Some irregularity is observed in the alternate rows of the eastern screens owing to some misplacement. By replacing the topmost stone at the bottom and the bottom one at the top the rows regularity correspond with those of the western screen. The middle cell of this temple has the figure of Parshvanatha, the one to the right the figure of Padmavathi and the one to the left the figure of Kushmandini, all in a seated posture.[4] In the verandah there are standing figures of Dharanendra yaksha at the right end and Sarvahna yaksha at the left. The temple opens into the front hall which also forms the entrance to the Kattale basadi. In this hall stands a figure of Kshetrapala opposite to the middle cell of the Chandragupta basadi.

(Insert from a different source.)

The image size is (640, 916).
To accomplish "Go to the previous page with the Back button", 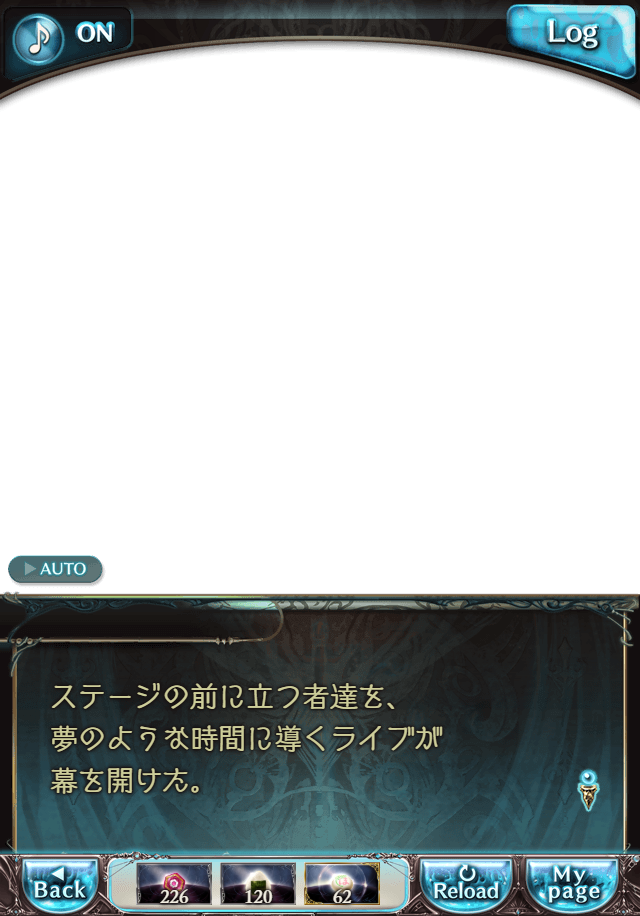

The outer walls are decorated with pilasters, friezes, niches, the heads and trunks of lions mostly in pairs facing each other. Tradition says that this temple was caused to be erected by the Maurya emperor Chandragupta. The label dasoja occurring on one of the screens is undoubtedly the name of the sculptor who made the screens and the doorway. He is very probably identical with the sculptor who carved some of the fine bracket images of the Chennakesava temple at Belur and therefore the period of the screens and the doorway would be about the middle of the 12th century A.D. The other parts of the building are some of the oldest on the hill, probably going back to the ninth or tenth century A.D.[4][3][5]

See also





  1. ^ "Adarsh Smarak Monument". Archaeological Survey of India. Archived from the original on 2 May 2021. Retrieved 19 July 2021.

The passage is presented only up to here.